(Stored items)
——————————

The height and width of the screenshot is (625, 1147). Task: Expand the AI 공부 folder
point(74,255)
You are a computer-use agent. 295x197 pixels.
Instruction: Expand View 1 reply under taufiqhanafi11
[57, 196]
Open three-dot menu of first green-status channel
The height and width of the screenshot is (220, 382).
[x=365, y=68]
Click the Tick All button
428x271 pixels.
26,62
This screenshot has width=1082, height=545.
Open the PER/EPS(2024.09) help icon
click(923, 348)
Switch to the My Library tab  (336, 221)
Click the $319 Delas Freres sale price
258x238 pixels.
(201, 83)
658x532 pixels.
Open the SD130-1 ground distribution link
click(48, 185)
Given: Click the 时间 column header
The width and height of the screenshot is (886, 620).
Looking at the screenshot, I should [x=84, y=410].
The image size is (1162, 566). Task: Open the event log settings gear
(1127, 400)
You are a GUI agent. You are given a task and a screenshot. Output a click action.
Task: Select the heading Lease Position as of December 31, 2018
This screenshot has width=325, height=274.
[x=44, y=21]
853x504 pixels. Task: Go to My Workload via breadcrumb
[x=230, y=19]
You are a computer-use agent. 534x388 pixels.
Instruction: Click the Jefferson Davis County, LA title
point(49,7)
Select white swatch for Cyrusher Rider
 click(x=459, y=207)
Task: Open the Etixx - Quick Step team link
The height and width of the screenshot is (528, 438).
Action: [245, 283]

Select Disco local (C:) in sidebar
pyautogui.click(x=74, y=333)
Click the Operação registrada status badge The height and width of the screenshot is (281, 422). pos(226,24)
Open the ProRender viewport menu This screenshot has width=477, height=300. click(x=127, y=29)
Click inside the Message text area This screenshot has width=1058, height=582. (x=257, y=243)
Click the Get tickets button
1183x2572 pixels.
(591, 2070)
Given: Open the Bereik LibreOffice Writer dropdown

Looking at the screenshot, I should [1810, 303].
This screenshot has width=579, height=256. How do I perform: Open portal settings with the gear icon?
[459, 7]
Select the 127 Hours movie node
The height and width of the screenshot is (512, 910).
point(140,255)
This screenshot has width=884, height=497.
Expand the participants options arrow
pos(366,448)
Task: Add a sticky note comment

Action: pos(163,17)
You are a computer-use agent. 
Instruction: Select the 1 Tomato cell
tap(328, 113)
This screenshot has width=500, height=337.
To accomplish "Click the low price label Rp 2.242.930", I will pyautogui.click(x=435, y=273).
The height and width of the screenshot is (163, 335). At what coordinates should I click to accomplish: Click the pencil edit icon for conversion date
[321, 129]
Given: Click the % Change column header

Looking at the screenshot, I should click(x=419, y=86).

——————————

EXERCISE GOAL
Recast every line of the listing above as a JSON list of strings, with one string per line and blank lines omitted.

SOLUTION TO THE PROBLEM
[
  "The height and width of the screenshot is (625, 1147). Task: Expand the AI 공부 folder",
  "point(74,255)",
  "You are a computer-use agent. 295x197 pixels.",
  "Instruction: Expand View 1 reply under taufiqhanafi11",
  "[57, 196]",
  "Open three-dot menu of first green-status channel",
  "The height and width of the screenshot is (220, 382).",
  "[x=365, y=68]",
  "Click the Tick All button",
  "428x271 pixels.",
  "26,62",
  "This screenshot has width=1082, height=545.",
  "Open the PER/EPS(2024.09) help icon",
  "click(923, 348)",
  "Switch to the My Library tab  (336, 221)",
  "Click the $319 Delas Freres sale price",
  "258x238 pixels.",
  "(201, 83)",
  "658x532 pixels.",
  "Open the SD130-1 ground distribution link",
  "click(48, 185)",
  "Given: Click the 时间 column header",
  "The width and height of the screenshot is (886, 620).",
  "Looking at the screenshot, I should [x=84, y=410].",
  "The image size is (1162, 566). Task: Open the event log settings gear",
  "(1127, 400)",
  "You are a GUI agent. You are given a task and a screenshot. Output a click action.",
  "Task: Select the heading Lease Position as of December 31, 2018",
  "This screenshot has width=325, height=274.",
  "[x=44, y=21]",
  "853x504 pixels. Task: Go to My Workload via breadcrumb",
  "[x=230, y=19]",
  "You are a computer-use agent. 534x388 pixels.",
  "Instruction: Click the Jefferson Davis County, LA title",
  "point(49,7)",
  "Select white swatch for Cyrusher Rider",
  " click(x=459, y=207)",
  "Task: Open the Etixx - Quick Step team link",
  "The height and width of the screenshot is (528, 438).",
  "Action: [245, 283]",
  "Select Disco local (C:) in sidebar",
  "pyautogui.click(x=74, y=333)",
  "Click the Operação registrada status badge The height and width of the screenshot is (281, 422). pos(226,24)",
  "Open the ProRender viewport menu This screenshot has width=477, height=300. click(x=127, y=29)",
  "Click inside the Message text area This screenshot has width=1058, height=582. (x=257, y=243)",
  "Click the Get tickets button",
  "1183x2572 pixels.",
  "(591, 2070)",
  "Given: Open the Bereik LibreOffice Writer dropdown",
  "Looking at the screenshot, I should [1810, 303].",
  "This screenshot has width=579, height=256. How do I perform: Open portal settings with the gear icon?",
  "[459, 7]",
  "Select the 127 Hours movie node",
  "The height and width of the screenshot is (512, 910).",
  "point(140,255)",
  "This screenshot has width=884, height=497.",
  "Expand the participants options arrow",
  "pos(366,448)",
  "Task: Add a sticky note comment",
  "Action: pos(163,17)",
  "You are a computer-use agent. ",
  "Instruction: Select the 1 Tomato cell",
  "tap(328, 113)",
  "This screenshot has width=500, height=337.",
  "To accomplish \"Click the low price label Rp 2.242.930\", I will pyautogui.click(x=435, y=273).",
  "The height and width of the screenshot is (163, 335). At what coordinates should I click to accomplish: Click the pencil edit icon for conversion date",
  "[321, 129]",
  "Given: Click the % Change column header",
  "Looking at the screenshot, I should click(x=419, y=86)."
]